Ekonomiści są przekonani, że Riksbank zdecyduje się na mocniejsze luzowanie polityki monetarnej. Uzasadniają swoje stanowisko niższym niż zakłada bank centralny tempem wzrostu cen, co daje szersze pole do wspierania gospodarki, która rozwija się z dużymi oporami.
Najnowsze sondaże przeprowadzone wśród ekonomistów wskazują iż zwiększyli ono swoje oczekiwania odnośnie redukcji stóp procentowych. Prognozują, że na koniec pierwszego kwartału 2025 r. referencyjna stawka może zejść do poziomu 2,25 proc. Wcześniej konsensus rynkowy wskazywał na wartość na pułapie 2,50 proc.

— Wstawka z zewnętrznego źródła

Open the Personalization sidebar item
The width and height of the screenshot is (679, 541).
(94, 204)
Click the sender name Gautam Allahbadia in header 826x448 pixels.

Oznaczałoby to, że obniżki musiałyby wynieść 100 punktów bazowych od obecnego poziomu.
Specjaliści spodziewają się także, że po jeszcze jednym cięciu w II kwartale przyszłego roku o 25 pb, benchmarkowa stawka pozostanie na pułapie 2,00 proc. do końca 2026 r.
Riksbank w tym roku już trzykrotnie obniżał stawki. W międzyczasie inflacja zeszła poniżej celu banku centralnego ustalonego na poziomie 2 proc. Wzbudziło to spekulacje, czy decydenci będą skorzy do dalszego luzowania polityki, a jeśli tak, to czy nie w ograniczonej skali.
Aktualne zakłady wskazują, że rynek spodziewa się obniżki o 50 pb w listopadzie lub grudniu, co pozwoliłoby pobudzić popyt wewnętrzny. Niższe koszty pożyczek, w połączeniu ze zwiększonymi wydatkami publicznymi, powinny pobudzić wzrost aktywności w największej skandynawskiej gospodarce.